After the wood is selected, Blain starts the assembly process, which includes bracing the panels and placing the side panels into a form. There’s plenty of glue involved, too. Some makers use a scientific formula for the construction. Some are more intuitive, and Blain falls on the latter side of that balance. The process means no two instruments are the same. Two guitars of the same size, made from wood milled from the same tree, would produce two instruments with unique sound properties. But the pieces all share a common purpose and central design element.

“All instruments are different versions of a speaker cone,” Blain says.

The carved wood products are built to last.

Kevin Kinder

After a rigorous test for sound quality, Blain completes his instruments with decorating. The finishing process of shellacking and/or carving can take as long as primary assembly, Blain says. He hand carves his instruments and takes care match them with the colors he sees his clients wearing or the mood they exude when they meet to discuss the instrument. Again, uniqueness is key.

“Some builders have one guitar they make over and over. I’d get bored building the same guitar,” Blain says.

Hembree, a longtime friend and a former bandmate, pauses before saying why he thinks Bayard Guitars are so good. He’s worried he’ll sound too silly, too whimsical or mythical. But he says it anyway. There’s a magic in the way that Blain makes an instrument that connects with the person who finds it. He watched Blain develop as a luthier. Hembree saw him early in the process – maybe the 10th or 12th instrument Blain ever made – and had played many of the ones built in the years since. He saw the business and craftsmanship grow. And then?

“I saw him make 100 guitars before this one grabbed me,” Hembree said. And it wouldn’t let go.

Hembree started playing the guitar during his band’s involvement in the musical “Sundown Town” at TheatreSquared. When the production concluded, Hembree wasn’t ready to part with the instrument.

“‘Man, I can’t give this guitar back to you,’” Hembree told him. And so he kept it. He’s since added to the collection, and the Hembree family now also owns a Bayard bouzouki, ukulele and a second guitar.

Blain is equal parts craftsman and wood collector. He looks for pieces that have color, durability and strength.

Kevin Kinder

“I love guitars. But I don’t own four by any other maker,” Hembree said. Part of that is the friendship, sure. The other part is because Blain makes some of the best guitars and there’s “that kind of magical matching he can do.”

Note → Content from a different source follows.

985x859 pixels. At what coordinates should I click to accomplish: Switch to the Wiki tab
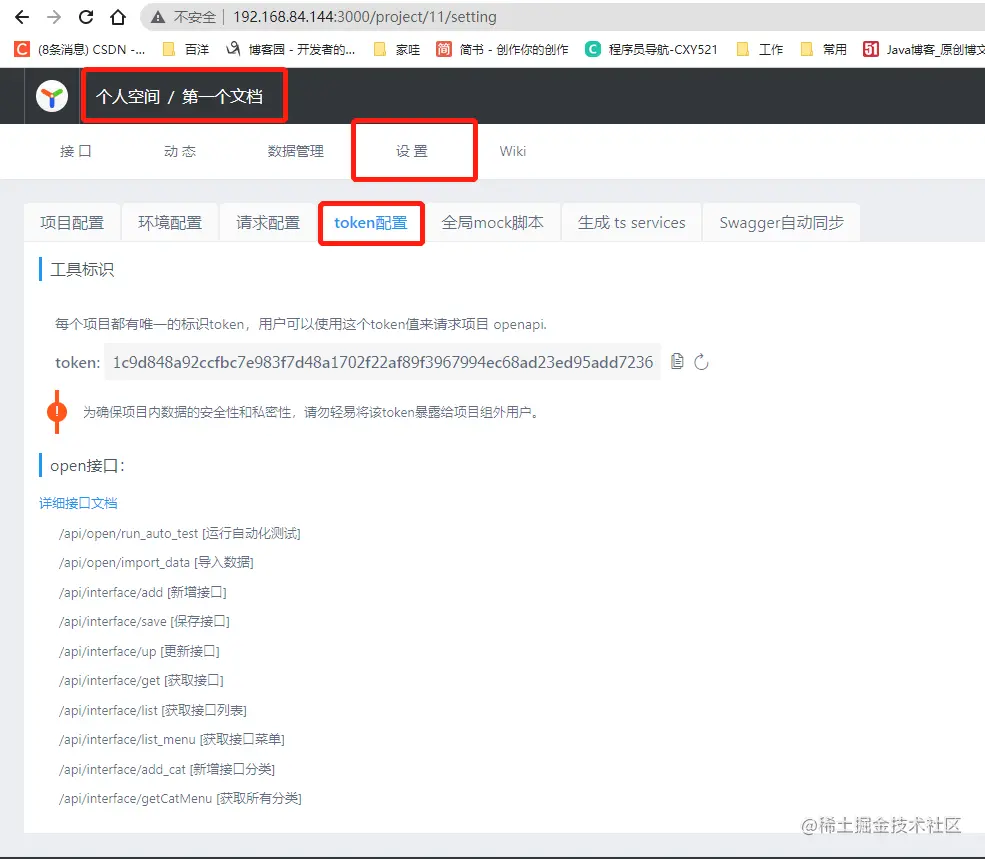pyautogui.click(x=513, y=151)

Blain put much of his luthier business on hold while he built – by hand, of course – a 1,000-square-foot addition to his home. But with that project nearing completing, he’s anxious to get back into his shop and start building instruments again. The backlog that built during his brief hiatus means that he currently has about a one-year turnaround time on commissions. 

He is one of a limited number of boutique luthiers in the country. There is at least one other Arkansas-based maker. But Blain’s trade is a rarity, especially when operated at such a small scale. His shop isn’t yet nationally known, even if his reputation as a builder is widening. He’s working to break into the national market, and guitars sold to players like Rowan might be the key. He knows one mandolin or guitar in the hands of the right person might be a big break.

“People don’t want to buy a random guitar. But they want to support the craft,” he says.

Meanwhile, he also knows his instruments hold up against any handcrafted instruments made elsewhere in this country.

“I don’t feel like I build duds anymore,” he said. “The line between a good instrument and a great one is thin.”

And the line to get one of his guitars appears to be lengthening.